** START DOCUMENT SEGMENT **
In the current study we sought to bridge the gap in our understanding of possible associations between features of speech and classroom attention. Our goals were (1) to provide a proof-of-concept method for automatically analyzing classroom speech features from low-cost audio recordings, and (2) to elucidate the relationship between acoustical speech features and mind-wandering in the classroom.

To tackle the first goal, we automatically extracted speech features from classroom lecture recordings using an open source software package called open Speech and Music Interpretation by Large-Space Extraction (openSMILE) [9] . We selected a popular feature set provided by openSMILE -the Geneva Minimalistic Acoustic Parameter Set [8] . We then identified and extracted a set of theoretically-relevant acoustic features from nine live classroom lecture recordings.

Next, as a step toward identifying key features to use in an environment-centered model of mind-wandering, we assessed the relation of these features to mind wandering. We focused on mind-wandering because it is consistently reported to be negatively associated with performance and comprehension in complex learning environments [19, 23, 31] , including university lectures [34] [35] [36] . We aligned speech features in time with students' self-reported mind-wandering rates in order to probe this relationship. Below we describe our method for processing the audio recordings, how we arrived at a set of theoretically-relevant acoustic-prosodic variables, and how we tested for associations with mind wandering behavior.

To address our two research goals, we collected data from multiple sources. As an overview, audio was extracted from low-cost video recordings of lectures, and students' attention was polled using a computer application during these same lectures. The two data channels were temporally aligned at 500-second intervals for analyses. Each stage is outlined in greater detail below.

We extracted audio from recordings of nine different lectures at the University of Waterloo. These lectures were delivered by three different instructors (three lectures each) who were teaching undergraduate psychology courses. The lectures were delivered during normal classroom meeting times and with no manipulations or interference related to our experiments. The lectures took place in two similar classrooms, each with sloped, stadium-style seating and a stage with a podium for the teacher. The audio recording began at the same time as the lecture and lasted for the entirety of the class. For more details on data collection, please refer to Wammes et al. and Bosch et al. [3, 36] .

Mind-wandering self-reports were collected from the students who participated in the study during the lecture (N = 76). Students who agreed to participate in the experiment downloaded an application onto their laptop that administered pseudo-randomly scheduled thought probes throughout the lecture. Specifically, the occurrence of each thought probe notification was individually randomized, with the constraint that probes appeared no more than five times throughout the lecture with a range of 15 and 25 min between probes. When a thought probe was scheduled, a small window appeared in the bottom right corner of their computer screen. This prompted participants to introspect about their mental state just prior to the probe, and report their current degree of mind-wandering on a continuous scale ranging from Completely mind-wandering to Completely on task (reverse scored to correspond numbers between 0 and 1, where higher values refer to more mind-wandering). They were informed that mind-wandering was defined as "thinking about unrelated concerns," and on task was defined as "thinking about the lecture."
** END DOCUMENT SEGMENT **
** START DATA LINES **
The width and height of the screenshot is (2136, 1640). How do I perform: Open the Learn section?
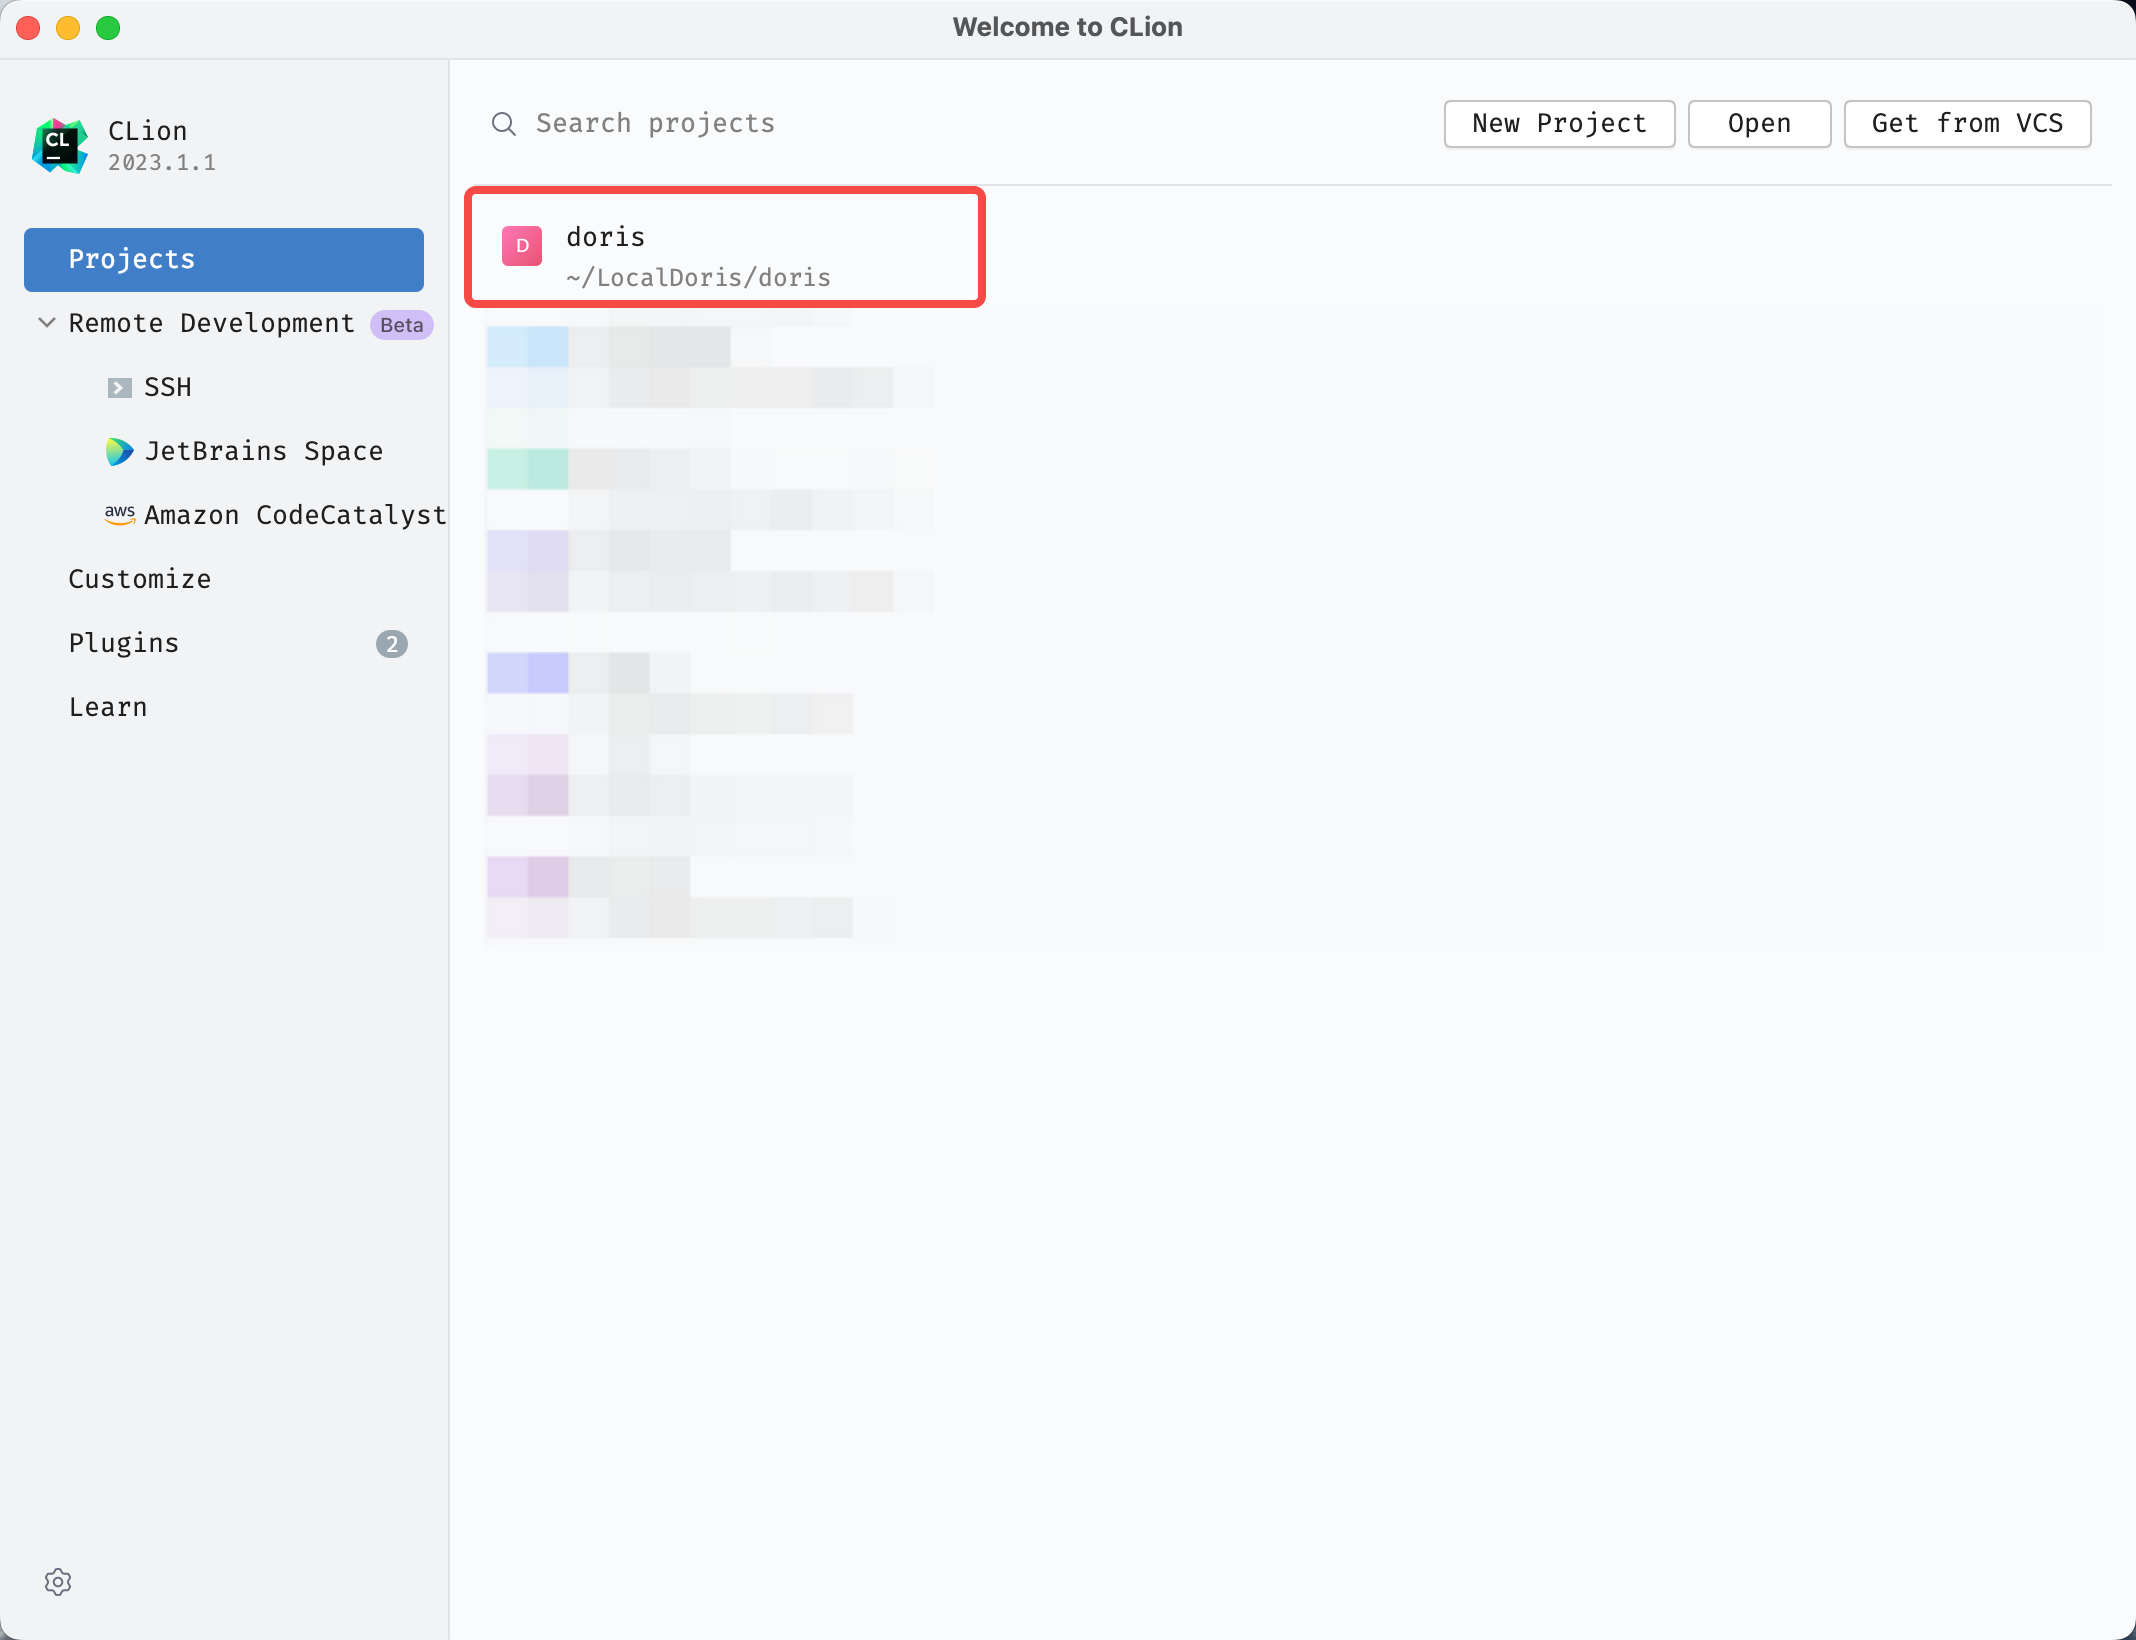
** END DATA LINES **
## TASK OBJECTIVE:
Write the next part of the study on lecture speech features and student mind-wandering, starting after its final sentence.

## OUTPUT OF THE EXERCISE:
In order to avoid interference from speech unrelated to lecture delivery, we used Audacity software to trim each audio clip to only include the instructor's speech. Trimmed audio was then processed using openSMILE [10] . openSMILE is a flexible, open-source software package and audio toolkit capable of extracting a variety of different sound-based features, tailored for applications ranging from music to speech. The software extrapolates features based upon one's chosen configuration package and returns information about the occurrences of the selected features [10] . In this experiment, the configuration package was an implementation of the GeMAPS, a set of acoustic parameters based upon recent acoustical speech research [8] . GeMAPS was selected as the configuration for openSMILE due to its minimalistic approach to affect-oriented audio feature extraction. These parameters are Pitch, Jitter, Formant 1, 2, and 3 frequencies (F1, F2, and F3, respectively), F1 bandwidth, Shimmer, Loudness, Harmonics-to-noise-ratio (HNR), Alpha ratio, Spectral slope of 0-500 Hz and 500-1500 Hz, F1, F2, and F3 relative energy, Harmonic difference H1-H2, and Harmonic difference H1-A3 [8] .

Various relevant summary statistics of these basic parameters are also output by openSMILE. These include coefficient of variation (standard deviation normalized by the mean; SD) and mean for each parameter. For Loudness and Pitch, the following features were additionally included: 20 th percentile, 50 th percentile, 80 th percentile, the range of 20 th to 80 th percentile, as well as the mean and SD of the slope rising signal and slope falling signal. Lastly, the mean of Spectral slopes (from 0-500 Hz and 500-1500 Hz), the Alpha Ratio, and the Hammarberg Index were included for each recording, resulting in 56 total features for analysis.

Following extraction of audio recordings from lectures and feature extraction, we identified a subset of these GeMAPS features (described in more detail below) for our analysis.

We identified a set of theoretically-relevant acoustical characteristics based on previous literature. Specifically, we searched for features that have well-established relationships with psychologically-relevant constructs (see Table 1 for a full description of features and corresponding sources). Due to the lack of classroom-based investigations, the majority of literature review focused on studies examining how features of speech relate to attention and emotion, broadly conceived, in laboratory contexts. For example, emotion is considered to be a fundamental aspect of speech, as the delivery of emotional information is tied to inflection of the voice [21] . The following features were identified with the corresponding sources, as described in Table 1 . F1 Bandwidth Mean. This is the region of frequency in which amplitudes differ by less than 3 decibels from the center frequency. It is a determinant of nasally/honky qualities of speech [17] [18] .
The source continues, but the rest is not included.